Intervention de Alexis Corbière

Réunion du lundi 7 juin 2021 à 16h00
Commission spéciale chargée d'examiner le projet de loi confortant le respect des principes de la république

Photo issue du site de l'Assemblée nationale ou de WikipediaAlexis Corbière :

Les profondes modifications introduites par le Sénat renforcent considérablement l'opposition du groupe La France insoumise à ce texte. La laïcité et la République ont de vrais ennemis, mais aussi de faux amis, qui se réclament de ces principes mais leur rendent un bien mauvais service. Nous nous opposons, pour ces raisons, aux amendements du Sénat et à la philosophie du texte, dans sa première comme dans sa deuxième mouture.

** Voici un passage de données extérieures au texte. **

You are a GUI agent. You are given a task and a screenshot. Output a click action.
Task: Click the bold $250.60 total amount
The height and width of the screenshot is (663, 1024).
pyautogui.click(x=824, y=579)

Les mots « République » et « laïcité » reviennent sans cesse mais, finalement, le citoyen s'y perd, parce que ces termes sont souvent employés pour aller à l'encontre de ce qu'est, selon nous, la réalité de la laïcité. La laïcité, en France, s'exprime d'abord à travers le respect de la loi du 9 décembre 1905, qui garantit la liberté de culte et de conscience. La République doit permettre aux citoyens de pratiquer leur religion en toute liberté, mais les religions ne peuvent bénéficier de financements publics. C'est à cela, d'abord, que nous devons veiller scrupuleusement.

Ensuite, il y a la question du terrorisme. Le fondamentalisme islamiste a armé la main de gens qui ont assassiné un certain nombre de nos concitoyens. Il doit être traité par les services de police et de renseignement, auxquels le texte ne fait absolument pas référence. M. le Premier ministre et M. le ministre de l'intérieur ont reconnu qu'un grand nombre des attentats qui nous ont frappés n'auraient pas pu être empêchés par ce texte.

Ce projet de loi procède de la volonté politique de faire débat, de donner le sentiment à nos concitoyens que le Gouvernement agit, en sous-entendant que certaines choses n'avaient pas été faites auparavant. On crée souvent un sentiment de suspicion généralisée en ratant les cibles et en manquant d'efficacité. Le texte que nous renvoient les sénateurs est, de ce point de vue, assez caricatural. Ils proposent, par exemple, de dissoudre les associations « qui interdisent à une personne ou un groupe de personnes à raison de leur couleur, leur origine ou leur appartenance ou non‑appartenance à une ethnie, une nation, une race ou une religion déterminée de participer à une réunion ». Est-ce à dire que des familles espagnoles immigrées en France n'auraient plus le droit de se regrouper en associations ? Il revient aux services de police ou de renseignement d'apprécier si une association a une visée délictueuse.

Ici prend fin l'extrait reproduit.